--- Records ---

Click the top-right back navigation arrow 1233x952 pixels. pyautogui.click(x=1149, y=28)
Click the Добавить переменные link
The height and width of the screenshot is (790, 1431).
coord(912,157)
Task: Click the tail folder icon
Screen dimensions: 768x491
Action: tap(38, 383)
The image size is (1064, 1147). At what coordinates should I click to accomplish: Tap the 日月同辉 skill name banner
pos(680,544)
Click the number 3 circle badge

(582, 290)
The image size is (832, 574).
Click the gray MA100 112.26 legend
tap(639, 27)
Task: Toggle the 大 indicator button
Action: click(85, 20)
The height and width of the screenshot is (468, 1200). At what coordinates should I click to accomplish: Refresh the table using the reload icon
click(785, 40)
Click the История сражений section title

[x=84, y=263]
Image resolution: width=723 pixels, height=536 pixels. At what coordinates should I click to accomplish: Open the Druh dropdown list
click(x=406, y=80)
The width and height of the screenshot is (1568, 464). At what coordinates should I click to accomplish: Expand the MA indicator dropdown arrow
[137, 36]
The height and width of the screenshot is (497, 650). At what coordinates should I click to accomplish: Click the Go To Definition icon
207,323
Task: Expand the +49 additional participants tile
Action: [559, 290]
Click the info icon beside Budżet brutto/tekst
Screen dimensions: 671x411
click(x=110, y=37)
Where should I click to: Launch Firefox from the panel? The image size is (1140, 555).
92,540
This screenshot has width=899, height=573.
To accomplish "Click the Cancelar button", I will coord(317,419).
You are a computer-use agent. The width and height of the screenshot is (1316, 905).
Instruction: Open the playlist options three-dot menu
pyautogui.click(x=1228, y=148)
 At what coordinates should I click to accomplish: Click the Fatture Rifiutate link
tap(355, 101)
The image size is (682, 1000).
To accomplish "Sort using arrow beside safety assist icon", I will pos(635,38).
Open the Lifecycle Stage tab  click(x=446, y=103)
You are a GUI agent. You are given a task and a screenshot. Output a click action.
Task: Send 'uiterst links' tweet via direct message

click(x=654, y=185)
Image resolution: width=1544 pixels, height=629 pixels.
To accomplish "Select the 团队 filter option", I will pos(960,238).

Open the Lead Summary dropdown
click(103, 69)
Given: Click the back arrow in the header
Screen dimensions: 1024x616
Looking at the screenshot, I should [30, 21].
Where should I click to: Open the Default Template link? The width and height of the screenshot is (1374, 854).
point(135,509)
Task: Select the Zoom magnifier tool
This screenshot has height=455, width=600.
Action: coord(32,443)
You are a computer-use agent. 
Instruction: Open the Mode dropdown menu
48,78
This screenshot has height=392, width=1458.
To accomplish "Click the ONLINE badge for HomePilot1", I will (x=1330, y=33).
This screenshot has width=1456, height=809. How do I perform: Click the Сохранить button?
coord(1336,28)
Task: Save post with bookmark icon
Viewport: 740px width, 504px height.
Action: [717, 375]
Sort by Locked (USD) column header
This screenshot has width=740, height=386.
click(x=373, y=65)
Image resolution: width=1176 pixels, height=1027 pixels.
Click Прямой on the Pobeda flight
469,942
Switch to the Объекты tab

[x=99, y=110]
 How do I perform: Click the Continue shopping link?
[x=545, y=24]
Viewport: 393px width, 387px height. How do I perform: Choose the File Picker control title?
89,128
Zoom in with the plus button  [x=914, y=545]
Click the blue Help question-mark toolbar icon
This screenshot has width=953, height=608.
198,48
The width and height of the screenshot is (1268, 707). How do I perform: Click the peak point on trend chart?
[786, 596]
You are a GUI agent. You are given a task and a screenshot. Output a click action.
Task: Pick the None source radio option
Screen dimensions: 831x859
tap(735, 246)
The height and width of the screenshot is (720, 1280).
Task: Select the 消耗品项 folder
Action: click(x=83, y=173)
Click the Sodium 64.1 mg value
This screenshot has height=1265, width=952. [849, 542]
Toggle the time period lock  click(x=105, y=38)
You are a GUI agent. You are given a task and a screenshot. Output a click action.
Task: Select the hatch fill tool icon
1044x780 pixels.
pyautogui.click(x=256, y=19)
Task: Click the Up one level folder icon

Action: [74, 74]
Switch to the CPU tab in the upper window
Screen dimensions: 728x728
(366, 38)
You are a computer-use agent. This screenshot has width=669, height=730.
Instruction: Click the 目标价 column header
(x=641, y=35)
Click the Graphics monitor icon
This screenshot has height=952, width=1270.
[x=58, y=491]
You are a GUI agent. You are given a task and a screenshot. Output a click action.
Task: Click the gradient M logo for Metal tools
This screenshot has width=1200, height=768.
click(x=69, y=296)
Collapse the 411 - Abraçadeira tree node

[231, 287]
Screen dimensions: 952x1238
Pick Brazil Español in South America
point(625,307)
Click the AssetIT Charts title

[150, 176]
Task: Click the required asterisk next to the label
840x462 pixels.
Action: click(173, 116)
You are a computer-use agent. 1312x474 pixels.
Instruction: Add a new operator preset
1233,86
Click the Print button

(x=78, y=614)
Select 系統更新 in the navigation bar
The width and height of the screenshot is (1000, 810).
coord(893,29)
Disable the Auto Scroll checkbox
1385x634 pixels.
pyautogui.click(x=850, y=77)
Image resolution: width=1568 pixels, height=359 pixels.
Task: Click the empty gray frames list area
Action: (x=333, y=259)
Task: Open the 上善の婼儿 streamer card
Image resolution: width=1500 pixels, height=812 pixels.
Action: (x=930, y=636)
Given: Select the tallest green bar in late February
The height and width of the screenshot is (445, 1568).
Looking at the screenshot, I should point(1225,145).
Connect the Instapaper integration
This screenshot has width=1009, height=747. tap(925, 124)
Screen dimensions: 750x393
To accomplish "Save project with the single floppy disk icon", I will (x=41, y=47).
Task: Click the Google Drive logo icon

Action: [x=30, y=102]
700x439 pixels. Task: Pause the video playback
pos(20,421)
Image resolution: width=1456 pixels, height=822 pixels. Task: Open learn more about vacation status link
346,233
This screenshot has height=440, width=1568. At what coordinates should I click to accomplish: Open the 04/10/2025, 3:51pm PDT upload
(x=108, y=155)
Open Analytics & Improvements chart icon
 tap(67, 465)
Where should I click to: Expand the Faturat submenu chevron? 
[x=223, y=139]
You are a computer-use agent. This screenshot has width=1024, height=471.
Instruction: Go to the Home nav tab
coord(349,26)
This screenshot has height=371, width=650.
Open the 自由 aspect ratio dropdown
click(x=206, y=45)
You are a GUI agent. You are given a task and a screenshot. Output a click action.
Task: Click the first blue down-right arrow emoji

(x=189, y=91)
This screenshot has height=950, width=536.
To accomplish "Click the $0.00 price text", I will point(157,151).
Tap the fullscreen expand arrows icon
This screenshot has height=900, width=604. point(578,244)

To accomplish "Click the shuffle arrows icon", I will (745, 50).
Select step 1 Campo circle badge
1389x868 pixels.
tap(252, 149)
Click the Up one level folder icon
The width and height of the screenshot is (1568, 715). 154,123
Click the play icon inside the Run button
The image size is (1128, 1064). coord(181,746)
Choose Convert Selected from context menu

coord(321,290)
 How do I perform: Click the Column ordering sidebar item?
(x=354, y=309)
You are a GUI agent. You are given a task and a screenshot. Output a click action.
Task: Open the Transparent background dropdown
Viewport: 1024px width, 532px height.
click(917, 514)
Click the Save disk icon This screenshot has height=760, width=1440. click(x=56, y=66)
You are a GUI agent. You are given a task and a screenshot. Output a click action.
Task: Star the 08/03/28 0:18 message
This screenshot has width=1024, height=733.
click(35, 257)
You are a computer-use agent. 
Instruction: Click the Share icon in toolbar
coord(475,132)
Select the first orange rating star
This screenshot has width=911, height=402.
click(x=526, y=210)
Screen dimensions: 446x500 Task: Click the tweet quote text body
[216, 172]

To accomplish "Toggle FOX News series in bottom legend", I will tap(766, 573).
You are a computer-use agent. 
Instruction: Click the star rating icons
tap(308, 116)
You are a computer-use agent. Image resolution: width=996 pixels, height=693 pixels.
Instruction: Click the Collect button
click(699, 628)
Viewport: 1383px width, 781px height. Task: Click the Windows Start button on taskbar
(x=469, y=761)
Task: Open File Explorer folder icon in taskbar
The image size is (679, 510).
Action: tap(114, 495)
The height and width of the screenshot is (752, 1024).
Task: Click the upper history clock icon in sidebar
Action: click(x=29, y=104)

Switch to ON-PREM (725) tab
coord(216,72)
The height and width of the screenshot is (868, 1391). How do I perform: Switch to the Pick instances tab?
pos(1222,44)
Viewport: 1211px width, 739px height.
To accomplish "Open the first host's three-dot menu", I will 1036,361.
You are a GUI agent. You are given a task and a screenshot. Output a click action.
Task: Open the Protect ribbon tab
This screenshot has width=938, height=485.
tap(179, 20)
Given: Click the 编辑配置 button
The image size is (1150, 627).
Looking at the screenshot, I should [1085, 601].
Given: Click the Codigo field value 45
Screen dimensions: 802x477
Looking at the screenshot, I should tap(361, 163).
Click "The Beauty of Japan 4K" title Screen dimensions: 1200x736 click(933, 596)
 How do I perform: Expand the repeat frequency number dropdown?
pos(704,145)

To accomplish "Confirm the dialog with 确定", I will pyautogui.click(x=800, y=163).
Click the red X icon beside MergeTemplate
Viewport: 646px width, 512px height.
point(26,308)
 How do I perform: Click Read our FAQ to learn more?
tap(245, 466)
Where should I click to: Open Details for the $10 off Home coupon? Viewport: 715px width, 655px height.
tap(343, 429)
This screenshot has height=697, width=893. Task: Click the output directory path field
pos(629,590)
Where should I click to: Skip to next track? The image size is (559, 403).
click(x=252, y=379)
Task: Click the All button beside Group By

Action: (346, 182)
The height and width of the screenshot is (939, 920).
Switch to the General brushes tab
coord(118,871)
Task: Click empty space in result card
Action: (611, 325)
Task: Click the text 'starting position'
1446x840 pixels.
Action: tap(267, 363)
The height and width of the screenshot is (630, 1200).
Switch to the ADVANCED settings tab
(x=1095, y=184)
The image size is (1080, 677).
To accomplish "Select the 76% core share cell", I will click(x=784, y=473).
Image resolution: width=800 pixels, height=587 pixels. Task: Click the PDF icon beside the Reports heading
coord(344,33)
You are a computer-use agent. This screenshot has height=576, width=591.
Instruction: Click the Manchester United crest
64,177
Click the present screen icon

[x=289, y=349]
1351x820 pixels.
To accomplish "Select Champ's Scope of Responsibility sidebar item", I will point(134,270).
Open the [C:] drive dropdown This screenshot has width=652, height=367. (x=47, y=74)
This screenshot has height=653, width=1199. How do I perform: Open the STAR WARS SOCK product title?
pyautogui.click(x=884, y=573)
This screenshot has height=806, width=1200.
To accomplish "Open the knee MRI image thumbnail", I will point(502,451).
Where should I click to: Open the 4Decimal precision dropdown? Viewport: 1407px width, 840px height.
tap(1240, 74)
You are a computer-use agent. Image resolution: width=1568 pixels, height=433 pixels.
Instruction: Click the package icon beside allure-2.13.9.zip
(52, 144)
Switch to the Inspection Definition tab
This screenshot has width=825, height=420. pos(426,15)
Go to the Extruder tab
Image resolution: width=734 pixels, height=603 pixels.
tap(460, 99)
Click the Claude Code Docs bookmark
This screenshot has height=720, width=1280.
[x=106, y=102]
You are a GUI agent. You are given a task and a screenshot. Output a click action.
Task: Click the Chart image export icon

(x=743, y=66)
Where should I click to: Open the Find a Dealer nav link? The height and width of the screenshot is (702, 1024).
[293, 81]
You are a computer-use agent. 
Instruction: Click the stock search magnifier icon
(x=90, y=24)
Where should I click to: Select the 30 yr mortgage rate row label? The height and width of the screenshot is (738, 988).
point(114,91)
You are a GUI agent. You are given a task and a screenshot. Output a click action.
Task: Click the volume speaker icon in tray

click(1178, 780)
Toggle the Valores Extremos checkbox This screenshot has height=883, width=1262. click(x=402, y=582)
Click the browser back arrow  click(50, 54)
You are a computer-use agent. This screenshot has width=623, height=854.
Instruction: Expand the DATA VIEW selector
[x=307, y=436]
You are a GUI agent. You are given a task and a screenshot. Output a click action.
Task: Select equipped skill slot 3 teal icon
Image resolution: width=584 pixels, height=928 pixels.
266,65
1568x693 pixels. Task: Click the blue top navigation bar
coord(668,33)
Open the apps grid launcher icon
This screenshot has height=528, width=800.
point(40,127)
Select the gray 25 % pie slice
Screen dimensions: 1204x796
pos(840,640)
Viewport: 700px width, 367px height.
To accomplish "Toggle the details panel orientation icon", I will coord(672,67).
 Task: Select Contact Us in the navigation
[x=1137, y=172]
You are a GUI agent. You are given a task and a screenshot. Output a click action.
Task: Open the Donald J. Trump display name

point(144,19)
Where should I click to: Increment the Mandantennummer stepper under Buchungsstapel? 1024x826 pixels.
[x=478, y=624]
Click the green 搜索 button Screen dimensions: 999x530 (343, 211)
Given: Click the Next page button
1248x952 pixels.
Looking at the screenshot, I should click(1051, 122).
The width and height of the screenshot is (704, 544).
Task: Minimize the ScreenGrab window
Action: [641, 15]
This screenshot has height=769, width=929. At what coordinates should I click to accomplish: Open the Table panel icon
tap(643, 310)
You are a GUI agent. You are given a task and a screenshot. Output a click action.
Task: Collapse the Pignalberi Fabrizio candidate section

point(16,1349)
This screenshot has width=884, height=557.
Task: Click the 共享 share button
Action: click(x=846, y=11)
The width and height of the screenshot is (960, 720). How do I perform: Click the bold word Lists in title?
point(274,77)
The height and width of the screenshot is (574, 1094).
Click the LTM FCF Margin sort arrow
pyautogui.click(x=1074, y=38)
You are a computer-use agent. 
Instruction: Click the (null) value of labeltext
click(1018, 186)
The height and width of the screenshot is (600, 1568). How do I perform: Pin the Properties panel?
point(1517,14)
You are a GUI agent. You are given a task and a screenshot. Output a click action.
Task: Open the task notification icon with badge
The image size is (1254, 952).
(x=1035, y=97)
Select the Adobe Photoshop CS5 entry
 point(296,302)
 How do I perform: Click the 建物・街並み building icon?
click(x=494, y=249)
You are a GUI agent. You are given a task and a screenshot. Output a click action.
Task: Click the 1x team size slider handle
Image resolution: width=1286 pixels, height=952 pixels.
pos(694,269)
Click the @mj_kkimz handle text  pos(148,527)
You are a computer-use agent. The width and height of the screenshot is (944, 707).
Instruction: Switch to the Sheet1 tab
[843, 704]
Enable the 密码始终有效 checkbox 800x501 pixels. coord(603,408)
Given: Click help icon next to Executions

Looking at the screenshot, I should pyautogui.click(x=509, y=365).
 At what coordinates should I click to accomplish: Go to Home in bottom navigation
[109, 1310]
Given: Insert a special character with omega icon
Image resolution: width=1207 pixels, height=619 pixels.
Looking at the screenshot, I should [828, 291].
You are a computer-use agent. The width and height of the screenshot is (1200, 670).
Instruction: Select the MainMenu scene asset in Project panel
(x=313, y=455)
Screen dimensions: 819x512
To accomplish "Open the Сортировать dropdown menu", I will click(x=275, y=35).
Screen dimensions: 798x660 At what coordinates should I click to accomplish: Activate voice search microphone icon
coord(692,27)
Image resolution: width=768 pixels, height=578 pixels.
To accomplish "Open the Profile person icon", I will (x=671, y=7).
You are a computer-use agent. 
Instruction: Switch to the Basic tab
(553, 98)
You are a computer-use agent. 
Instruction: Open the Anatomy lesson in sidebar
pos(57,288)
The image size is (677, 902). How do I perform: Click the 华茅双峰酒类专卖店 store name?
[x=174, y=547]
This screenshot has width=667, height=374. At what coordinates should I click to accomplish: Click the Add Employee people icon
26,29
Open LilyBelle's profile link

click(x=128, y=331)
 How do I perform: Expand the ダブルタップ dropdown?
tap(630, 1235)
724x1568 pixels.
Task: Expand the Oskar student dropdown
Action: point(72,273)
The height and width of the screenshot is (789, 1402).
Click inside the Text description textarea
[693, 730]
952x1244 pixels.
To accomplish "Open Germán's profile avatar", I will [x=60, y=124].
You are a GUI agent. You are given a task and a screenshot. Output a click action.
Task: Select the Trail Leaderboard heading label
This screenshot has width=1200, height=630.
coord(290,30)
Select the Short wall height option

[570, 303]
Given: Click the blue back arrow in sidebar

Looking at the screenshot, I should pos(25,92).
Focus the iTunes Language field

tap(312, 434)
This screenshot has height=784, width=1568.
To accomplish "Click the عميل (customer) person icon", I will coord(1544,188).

---

Instructions to follow:
Exactly how many lines of the data include the word "disk"? Reply with that number only.

Written reply:
2